Beloved, these three truths need to be settled in every single one of your hearts. They are not up for debate. They are not up for questioning. These are the promises of God that are in Christ. Since we are in Christ, these promises are ours. So when you wonder about whether or not God could forgive your sinful past, look at what you’ve settled in your heart. God has promised in Christ to present you before him holy and blameless, so you can say, “What sin?” In him we have redemption, the forgiveness of sin; the Holy Spirit is our down-payment guaranteeing us a home in heaven.
Romans 8:33–34 ESV
Who shall bring any charge against God’s elect? It is God who justifies. Who is to condemn? Christ Jesus is the one who died—more than that, who was raised—who is at the right hand of God, who indeed is interceding for us.
When you wonder about being strong enough to overcome temptation and sin, look to the settled truth in your heart. It is not that you have power in your own strength to battle against the rulers and authorities and the cosmic powers of darkness. But the settled promise that you have the immeasurable greatness of his power toward you. Many of us have something different settled in our hearts that needs a jackhammer taken to it. It’s more akin to “I’m trapped in this sin. I’m never going to overcome.” Paul says, “No what must be settled in your hearts is that you have the immeasurable greatness of God’s power within you.

Conclusion

As we close out these few verses of Ephesians we’ve dealt with so much! First we’ve seen that Paul’s prayer was for his readers to have growing minds when it comes to the knowledge of God. Thus, everyone of us is to be a perpetual theologian. But we’ve also seen that Paul’s prayer was for his readers to have settled hearts when it comes to the hope of his calling, the riches of our inheritance, and the immeasurable greatness of his power toward us. No wonder Paul wrote that he was a glorious Father! Everything that is Christ’s is ours! In a sense, even more so, because Christ did not need to be redeemed; he did the redeeming. So in that sense, we even receive a redemption at Christ’s expense!
There may be some here who are like that person I mentioned earlier.
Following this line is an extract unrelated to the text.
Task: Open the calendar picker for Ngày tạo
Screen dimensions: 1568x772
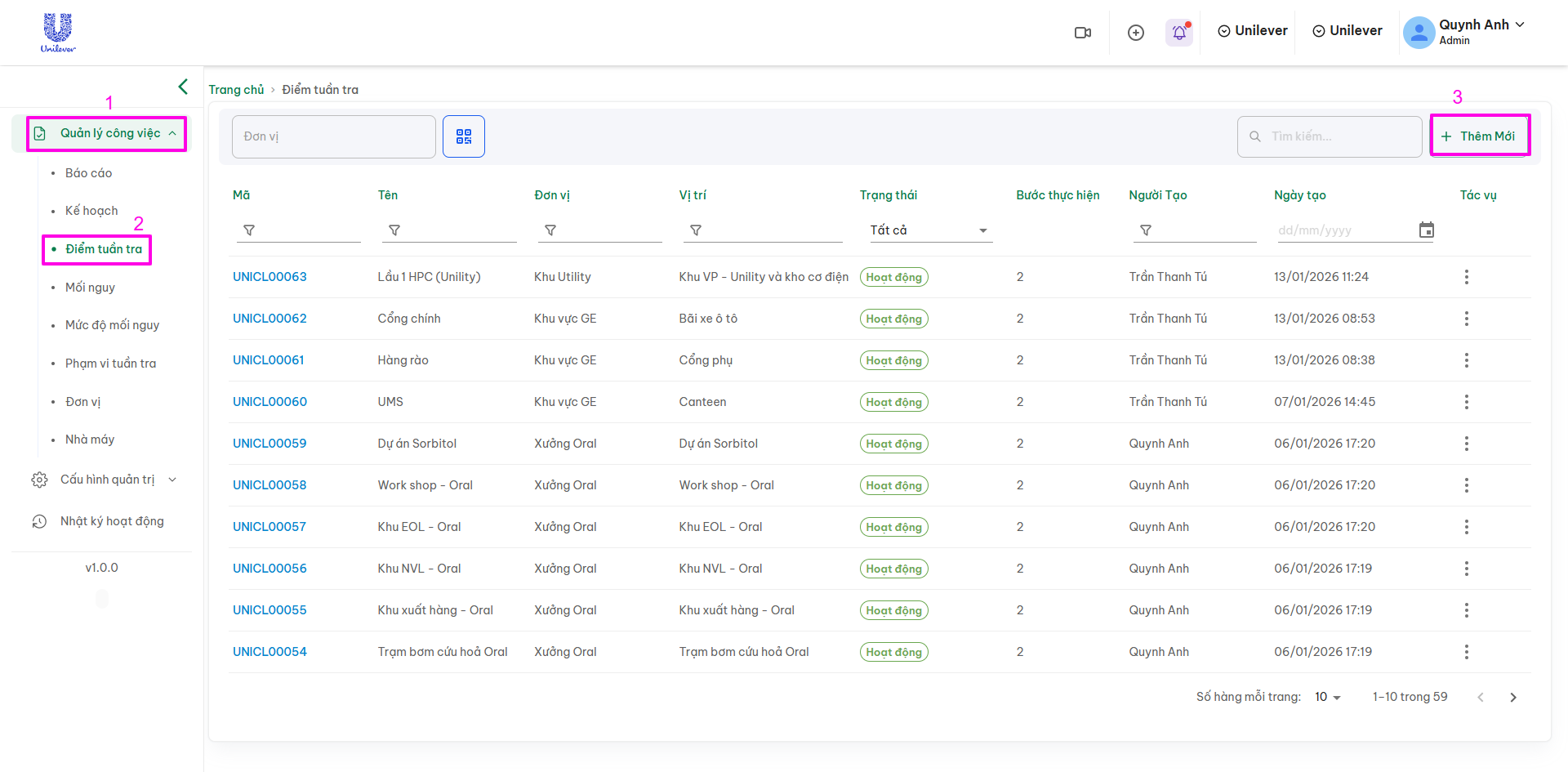Action: (1426, 230)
The tornado siren has sounded and the phone is shrieking. You’ve heard and know and even believe in the storm shelter, but you’re faith is not actually in the shelter. In fact, some of you may be like us brave Midwesterners who hear the sirens go off and go outside looking to see if all the commotion is true. You’re waiting for proof of the coming judgment. You’ve heard the sirens and shrieks so many times and nothing has ever happened that you think they’re false alarms. I assure you they are not. It’s time not only to believe in the benefactor and the building. It’s time to be in the building the benefactor has offered at no expense to you.
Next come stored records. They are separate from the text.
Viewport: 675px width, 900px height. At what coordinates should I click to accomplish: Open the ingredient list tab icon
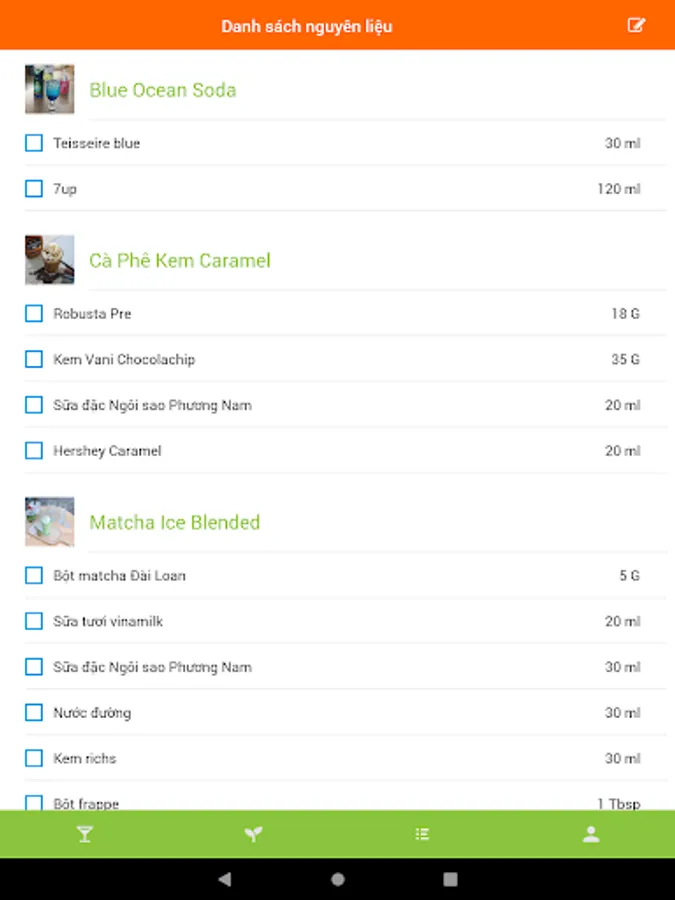click(422, 834)
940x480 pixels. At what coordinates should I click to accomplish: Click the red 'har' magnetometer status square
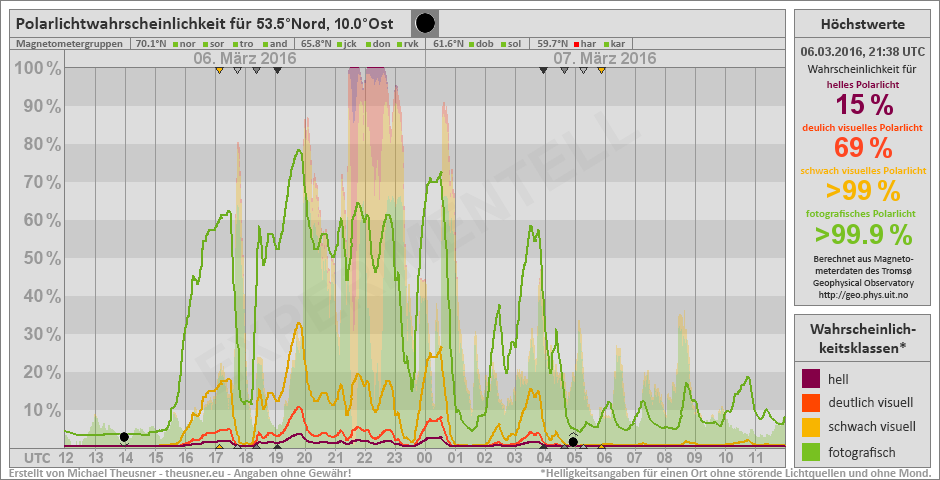576,44
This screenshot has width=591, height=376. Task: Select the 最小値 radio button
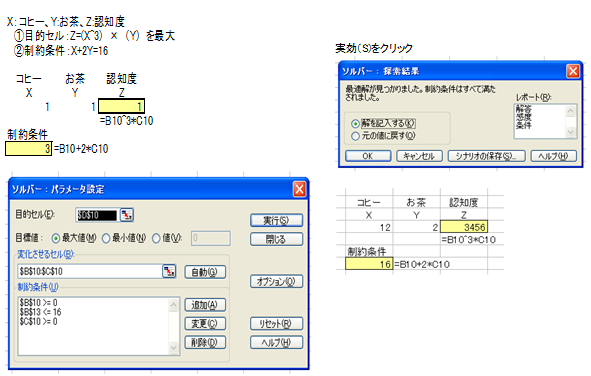[106, 238]
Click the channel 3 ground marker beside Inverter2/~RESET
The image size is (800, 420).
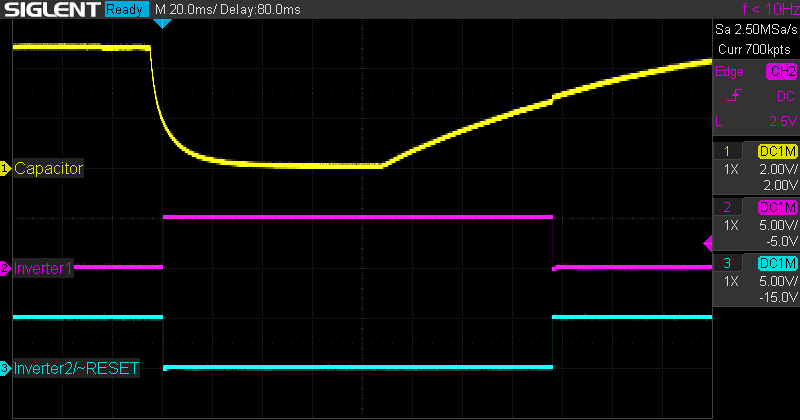point(5,369)
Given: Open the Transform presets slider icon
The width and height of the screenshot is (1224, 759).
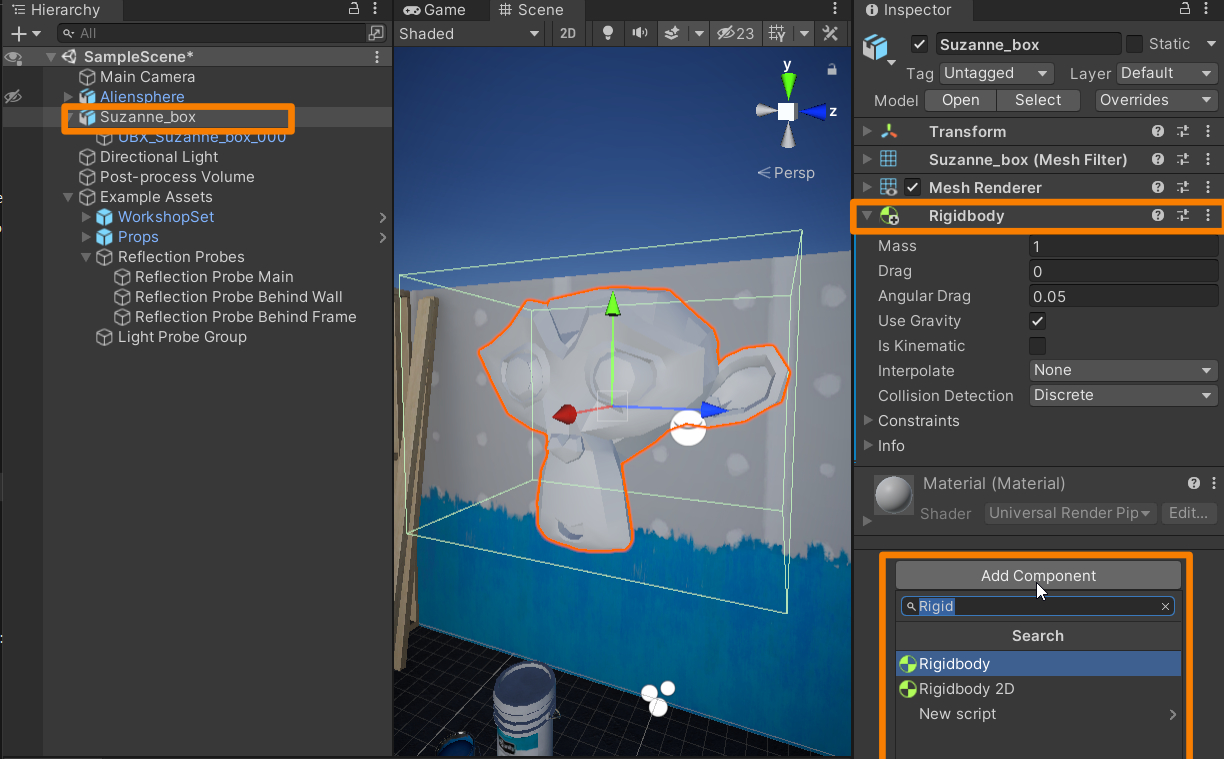Looking at the screenshot, I should point(1183,131).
For we who are in Christ, we have so many reasons to praise him. He has given us every spiritual blessing in the heavenly places: a redemption, an inheritance, and an immeasurable power, among 10,000 other blessings.
Prayer
Our heavenly Father,
Let us not be conformed to this world, but may we be transformed by the continual renewal of our minds. Give us a spirit of wisdom and revelation in the knowledge of you. Settle our hearts with the truths regarding the hope of your calling upon us, the riches of the inheritance you’re giving us, and the immeasurable power you have put in us. Thus may we live day by day ever growing and always settled. In Jesus’s name. Amen.
Three ways to respond:
Singing praise to our God.
Giving an offering of thanks to our God.
If a baptized believer, not under discipline, taking of the elements that we may eat and drink of them together.